Detritivores feed on dead/decaying organic matter. As mangroves drop leaves a variety of fungi, bacteria, and protozoan break down the leaves into smaller bits that can be consumed by filter feeders such as oyster, barnacles, sponges, and sea squirts. Fiddler crabs are an example of larger detritivores that consume smaller bits of detritus as it is broken down by microbes and physical factors like wave action and storms.
Mangrove leaves are grazed upon by mangrove crabs and other herbivorous scavengers, known as primary consumers. These organisms are heterotrophic, meaning that they require a carbon, or food source, from other organisms, like mangrove leaves. Good examples of primary consumers in mangrove ecosystems are mangrove crabs, mangrove eating insects, snails, and even manatees.
There is a myriad of predators in mangrove root systems. From fish that eat crabs as they fall into the water, seahorses stalking tiny zooplankton, to octopods hunting around for unsuspecting prey in the prop roots, there is never a shortage of predators in and around the MANGs. Above the water, birds and raccoons will dig for bugs and crustaceans and don’t forget about snakes, such as the Mangrove Saltmarsh Watersnake, that lie in wait for unsuspecting prey to get too close!

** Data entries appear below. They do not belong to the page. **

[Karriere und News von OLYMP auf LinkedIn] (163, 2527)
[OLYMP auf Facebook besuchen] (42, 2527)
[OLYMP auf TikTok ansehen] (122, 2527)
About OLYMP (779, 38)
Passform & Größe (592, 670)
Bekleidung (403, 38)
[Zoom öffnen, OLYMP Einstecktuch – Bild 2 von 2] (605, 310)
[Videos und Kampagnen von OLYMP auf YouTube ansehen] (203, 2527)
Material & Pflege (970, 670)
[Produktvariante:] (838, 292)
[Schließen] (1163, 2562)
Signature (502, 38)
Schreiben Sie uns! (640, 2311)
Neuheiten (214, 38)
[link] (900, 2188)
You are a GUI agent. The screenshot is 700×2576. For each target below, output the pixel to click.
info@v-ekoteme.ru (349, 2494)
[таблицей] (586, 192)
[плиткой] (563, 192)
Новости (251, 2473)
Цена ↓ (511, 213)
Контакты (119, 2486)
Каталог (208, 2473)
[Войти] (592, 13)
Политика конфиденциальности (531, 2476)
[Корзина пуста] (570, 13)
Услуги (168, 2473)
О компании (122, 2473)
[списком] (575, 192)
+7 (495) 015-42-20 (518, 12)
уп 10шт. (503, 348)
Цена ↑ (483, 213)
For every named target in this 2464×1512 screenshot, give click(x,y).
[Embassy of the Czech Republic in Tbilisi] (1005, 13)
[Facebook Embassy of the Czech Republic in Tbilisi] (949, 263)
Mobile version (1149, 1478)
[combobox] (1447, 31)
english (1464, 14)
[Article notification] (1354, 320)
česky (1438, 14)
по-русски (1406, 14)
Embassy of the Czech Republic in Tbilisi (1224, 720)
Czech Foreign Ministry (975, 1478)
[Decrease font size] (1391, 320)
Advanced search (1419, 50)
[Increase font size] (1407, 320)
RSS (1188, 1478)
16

Apex predators are at the top of the food web and don’t really have to worry about predation. In mangrove ecosystems there are several apex predators both on land and underwater. On land, big cats are King. In Florida, mangrove ecosystems are patrolled by bobcats and the occasional Florida panther. In Water, the bigger the fish, the better the predator. Of course this means that snook, tarpon, redfish, and sharks are characteristic apex predators in these ecosystems. Finally, our semiaquatic apex predators would be the river otter, and the saltwater crocodiles which are both extraordinary hunters around mangrove systems.
Through our Buy One, Plant One® initiative we're working to replant and restore mangrove ecosystems across the globe. Learn more about our planting efforts as we work to change the world, one mangrove at a time, by heading over to Our Mission page.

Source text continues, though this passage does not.